40 Satanás quer minar sua fé no Reino de Deus. Mas Jeová quer fortalecer sua fé para que ela o proteja e o mantenha forte. (Efé. 6:16) Por isso, nós o incentivamos a estudar bem este livro. Ao fazer isso, tenha em mente a pergunta: ‘O Reino de Deus é real para mim?’ Quanto mais real ele for agora, maior será a probabilidade de você estar lá, apoiando-o ativa e fielmente, no dia em que todas as pessoas verão que o Reino de Deus é real e está governando!

^ parágrafo 7 Para saber mais sobre Grew, Stetson e Storrs, veja o livro Testemunhas de Jeová — Proclamadores do Reino de Deus, páginas 45-46.

^ parágrafo 9 Em todo este livro, usaremos o nome A Sentinela, mesmo nos casos em que essa revista não estava disponível em português. O primeiro número em português foi publicado em 1923.

^ parágrafo 15 Embora os Estudantes da Bíblia vissem a necessidade de se separar de organizações religiosas que tinham amizade com o mundo, eles continuaram por anos encarando como irmãos cristãos pessoas que, mesmo sem ser Estudantes da Bíblia, professavam crer no resgate e afirmavam ser dedicadas a Deus.

^ parágrafo 17 Um fator que enfraqueceu a força desses alertas iniciais foi o fato de terem sido aplicados principalmente ao pequeno rebanho de Cristo, composto de 144 mil escolhidos.
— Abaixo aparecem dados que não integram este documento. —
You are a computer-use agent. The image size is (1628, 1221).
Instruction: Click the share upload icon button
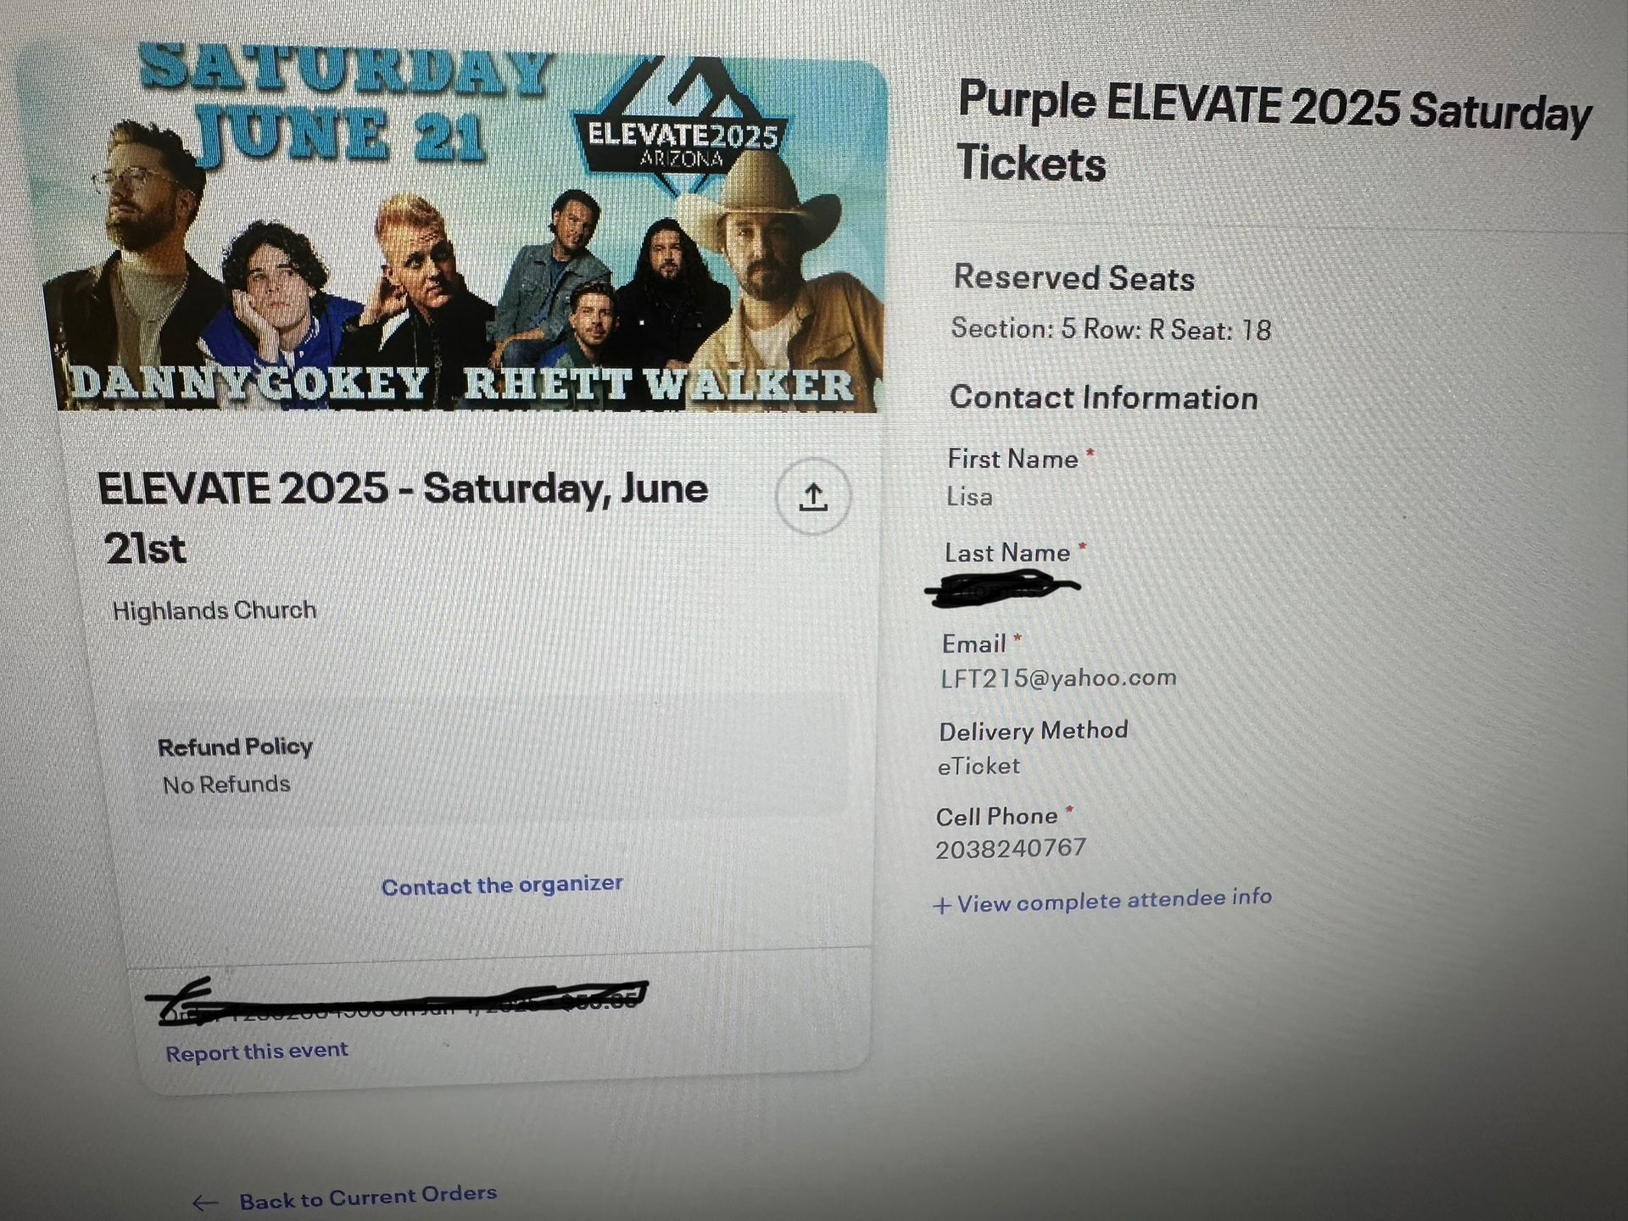(x=812, y=497)
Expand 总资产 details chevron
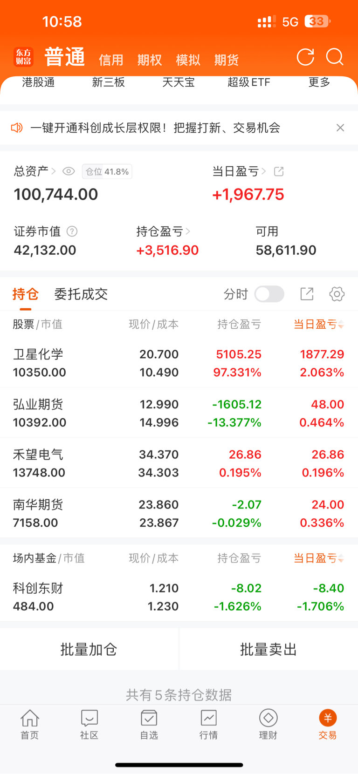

Veremos no Capítulo 5 que, antes de 1935, acreditava-se que a “grande multidão” descrita em Revelação 7:9, 10 incluiria incontáveis membros das igrejas da cristandade e que receberia a recompensa de formar uma classe celestial secundária por estarem ao lado de Cristo quando viesse o fim.

^ parágrafo 31 Em setembro de 1920, a revista The Golden Age (A Idade de Ouro, hoje Despertai!) publicou um número especial que descrevia vários casos de perseguição na época da guerra — alguns dos quais extremamente brutais — na Alemanha, Canadá, Estados Unidos e Inglaterra. Em contraste com isso, nas décadas antes da Primeira Guerra Mundial, houve muito pouca perseguição desse tipo.

^ parágrafo 36 Por muitos anos, a revista A Sentinela tinha como público principal os membros do pequeno rebanho, com o objetivo de encorajá-los.